Judicial justice, more generally termed distributive justice, is that which respects rewards amid punishments. God renders to men according to their works. This branch of justice is said to be remunerative, or praemiative, when he rewards the obedient; and vindictive, when he punishes the guilty. With respect to the first, it is indeed reward, properly speaking, not of debt, but of grace; for, antecedently, God cannot be a debtor to his creatures; but since he binds himself by engagements in his law, "this do and thou shalt live," express or tacit, or attaches a particular promise of reward to some particular duty, it becomes a part of justice to perform the engagement. On this principle also, St. Paul says, Heb. vi, 10, " God is not unrighteous to forget your work, and labour of love. And if we confess our sins, he is faithful and just to forgive us our sins." "Even this has justice in it. It is upon one account, the highest act of mercy imaginable, considering with what liberty and freedom the course and method were settled, wherein sins come to be pardoned: but it is an act of justice also, inas­much as it is the observation of a method to which lie had bound himself, and from which afterward, therefore, he cannot depart, cannot vary." (Howe's Post. Works.)

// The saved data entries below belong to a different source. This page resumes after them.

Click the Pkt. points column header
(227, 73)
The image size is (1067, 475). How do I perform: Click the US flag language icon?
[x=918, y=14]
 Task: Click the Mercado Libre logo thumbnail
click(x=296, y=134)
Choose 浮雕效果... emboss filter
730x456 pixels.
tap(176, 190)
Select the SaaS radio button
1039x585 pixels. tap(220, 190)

Vindictive or punitive justice, consists in the infliction of punishment. It renders the punishment of unpardoned sin certain, so that no criminal shall escape; and it guarantees the exact proportion of punishment to the nature and circumstances of the offence. Both these circumstances are marked in numerous passages of Scripture, the testimony of which on this subject may be summed up in the words of Elihu: "for the work of a man shall he render unto him, and cause every man to find accord­ing to his ways, yea, surely God will not do wickedly, neither will the Almighty pervert judgment."

What is called commutative justice, relates to the exchange of one thing for another of equal value, and is called forth by contracts, bar. gains, and similar transactions among men; but this branch of justice belongs not to God because of his dignity. "He hath no equal, there are none of the same order with him to make exchanges with him, or to transfer rights to him for any rights transferred from him." "Our righteousness extendeth not to him, nor can man be profitable to his Maker." The whole world of creatures is challenged and humbled by the question, "Who hath given him any thing, and it shall be recom­pensed to him again ?"

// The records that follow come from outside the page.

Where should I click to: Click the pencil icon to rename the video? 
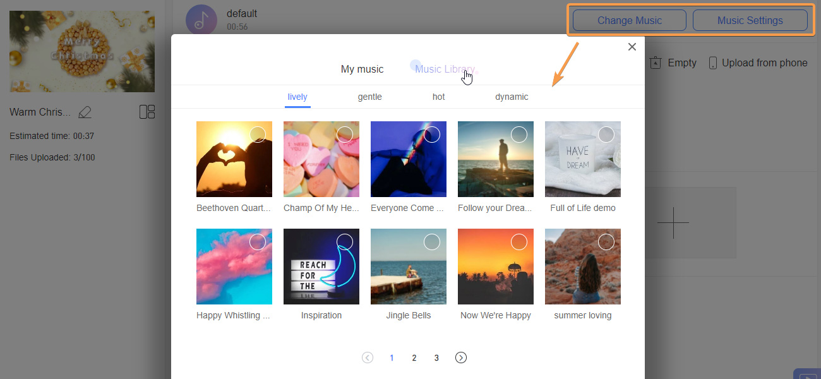(x=85, y=112)

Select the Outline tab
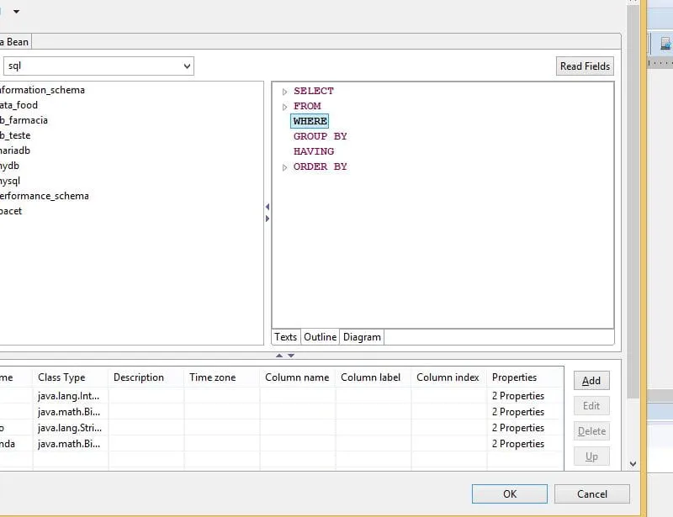tap(320, 337)
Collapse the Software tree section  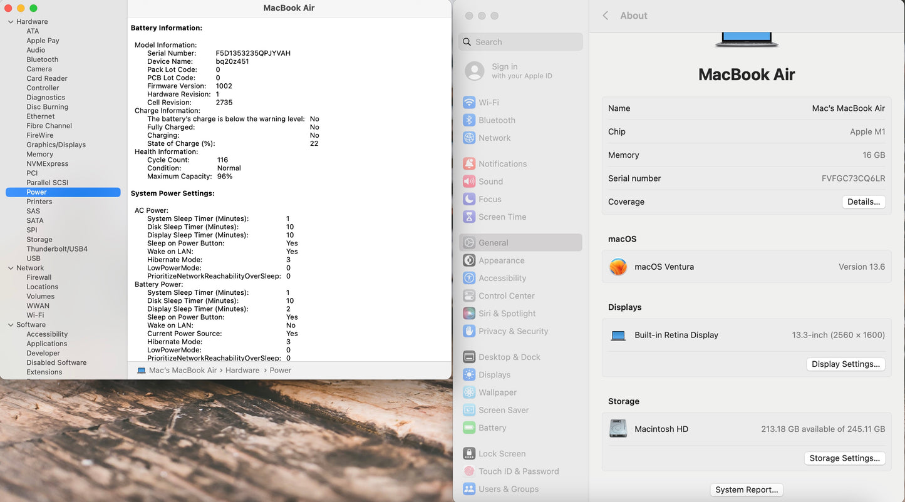click(11, 325)
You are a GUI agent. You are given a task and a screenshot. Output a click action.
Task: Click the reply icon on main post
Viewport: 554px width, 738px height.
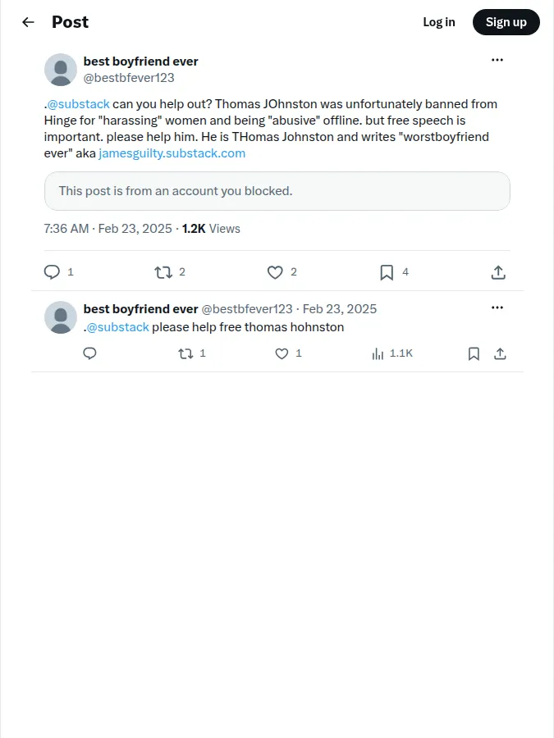pos(52,272)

Strict impartiality is, however, a prominent character in the justice of God. "There is no respect of persons with God." As on the one hand he -hateth nothing which he has made, and cannot be influenced by prejudices and prepossessions; so on the other, he can fear no one however powerful. No being is necessary to him, even as an agent to fulfil his plans, that he should overlook his offences; no combination of beings can resist the steady and equal march of his administration. The majesty of his Godhead sets him infinitely above all such considerations. "The Lord our God is the God of gods, and Lord of lords, a great God, a mighty and terrible, which regardeth not persons, neither taketh rewards.-He accepteth not the person of princes, nor regardeth the rich more than the poor, for they are all the work of his hands."

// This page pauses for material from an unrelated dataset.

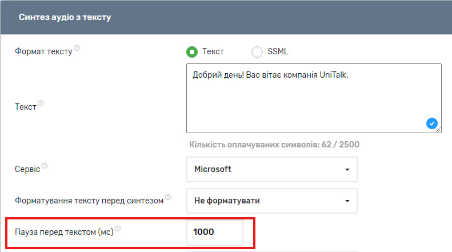Select the Текст format radio button
Screen dimensions: 452x252
pyautogui.click(x=192, y=52)
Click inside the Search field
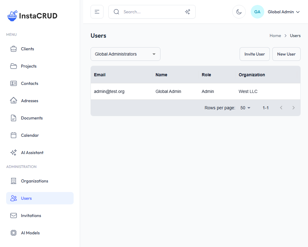Screen dimensions: 308x247 pos(145,12)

There are however many circumstances in the administration of the affairs of the world, which appear irreconcilable to that strict and exact exercise of justice we have ascribed to God as the supreme Ruler. These have sometimes been urged as objections, and the writers of systems of "natural religion" have often found it difficult to answer them. That has arisen from their excluding from such systems, as much as possible, the light of revelation; and on that account, much more than from the real difficulties of the cases adduced, it is, that their reasonings are often unsatisfactory. Yet if man is, in point of fact, under a dispensation of grace and mercy, and that is now in perfect accordance with the strictest justice of God's moral government, neither his circumstances, nor the conduct of God toward him, can ever be judged of by systems which are constructed expressly on the prin­ciple of excluding all such views as are peculiar to the Scriptures In attempting it the cause of truth has been injured rather than served; because a feeble argument has been often wielded when a powerful one was at hand; and the answer to infidel objectors has been partial, lest it should be said that the full and sufficient reply was furnished, not by human reason, but by the reason, the wisdom of God himself as embodied in his word. This is however little better than a solemn manner of trifling with truths which so deeply concern men.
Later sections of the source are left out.